── INFORMATION PROVIDED

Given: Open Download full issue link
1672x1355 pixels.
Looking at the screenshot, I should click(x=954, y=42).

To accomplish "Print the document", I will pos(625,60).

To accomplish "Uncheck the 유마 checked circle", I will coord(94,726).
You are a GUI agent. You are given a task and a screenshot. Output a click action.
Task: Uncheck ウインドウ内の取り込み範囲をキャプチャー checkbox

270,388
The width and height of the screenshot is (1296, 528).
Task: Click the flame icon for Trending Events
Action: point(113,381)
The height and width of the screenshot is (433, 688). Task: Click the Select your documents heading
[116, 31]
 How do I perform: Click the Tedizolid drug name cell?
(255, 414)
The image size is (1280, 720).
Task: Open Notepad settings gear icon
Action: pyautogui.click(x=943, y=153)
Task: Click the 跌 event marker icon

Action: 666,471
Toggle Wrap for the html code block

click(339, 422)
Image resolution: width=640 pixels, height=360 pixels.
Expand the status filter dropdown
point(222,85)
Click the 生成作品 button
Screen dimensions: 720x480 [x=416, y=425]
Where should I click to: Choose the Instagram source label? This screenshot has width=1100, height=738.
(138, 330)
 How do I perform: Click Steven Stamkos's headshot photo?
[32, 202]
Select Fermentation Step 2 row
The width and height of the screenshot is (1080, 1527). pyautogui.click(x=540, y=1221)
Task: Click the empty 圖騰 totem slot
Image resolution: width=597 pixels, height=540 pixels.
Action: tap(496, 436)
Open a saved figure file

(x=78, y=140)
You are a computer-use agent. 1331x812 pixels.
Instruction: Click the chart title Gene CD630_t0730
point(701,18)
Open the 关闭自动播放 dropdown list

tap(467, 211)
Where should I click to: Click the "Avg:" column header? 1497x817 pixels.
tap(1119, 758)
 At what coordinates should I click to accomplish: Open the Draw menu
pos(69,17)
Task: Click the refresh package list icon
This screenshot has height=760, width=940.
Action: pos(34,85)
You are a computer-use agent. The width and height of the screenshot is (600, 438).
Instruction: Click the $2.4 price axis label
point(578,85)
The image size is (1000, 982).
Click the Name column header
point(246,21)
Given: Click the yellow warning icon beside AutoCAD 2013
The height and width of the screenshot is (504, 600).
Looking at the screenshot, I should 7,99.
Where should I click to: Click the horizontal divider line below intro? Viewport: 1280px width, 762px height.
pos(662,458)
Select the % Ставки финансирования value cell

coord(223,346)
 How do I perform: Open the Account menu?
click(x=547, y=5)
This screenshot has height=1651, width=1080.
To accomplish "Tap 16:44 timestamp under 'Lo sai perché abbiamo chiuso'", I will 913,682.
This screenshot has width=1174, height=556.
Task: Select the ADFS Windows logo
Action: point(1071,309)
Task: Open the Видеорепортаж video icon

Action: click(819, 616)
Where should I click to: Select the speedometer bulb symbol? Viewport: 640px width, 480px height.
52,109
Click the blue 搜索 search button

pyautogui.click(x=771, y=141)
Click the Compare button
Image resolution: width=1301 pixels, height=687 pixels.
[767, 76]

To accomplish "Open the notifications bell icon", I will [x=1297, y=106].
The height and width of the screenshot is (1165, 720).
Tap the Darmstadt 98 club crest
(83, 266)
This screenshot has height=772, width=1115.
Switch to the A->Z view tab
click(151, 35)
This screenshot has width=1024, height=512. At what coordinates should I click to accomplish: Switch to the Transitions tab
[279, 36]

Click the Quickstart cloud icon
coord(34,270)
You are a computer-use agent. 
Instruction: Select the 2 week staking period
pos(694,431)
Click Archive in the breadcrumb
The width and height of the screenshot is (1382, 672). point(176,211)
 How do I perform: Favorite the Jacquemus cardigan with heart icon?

────

_PROBLEM STATEMENT_:
Using the records above, gather all lines where the string "computer" is present.

_EXERCISE RESPONSE_:
You are a computer-use agent. 1331x812 pixels.
You are a computer-use agent. The width and height of the screenshot is (600, 438).
You are a computer-use agent. 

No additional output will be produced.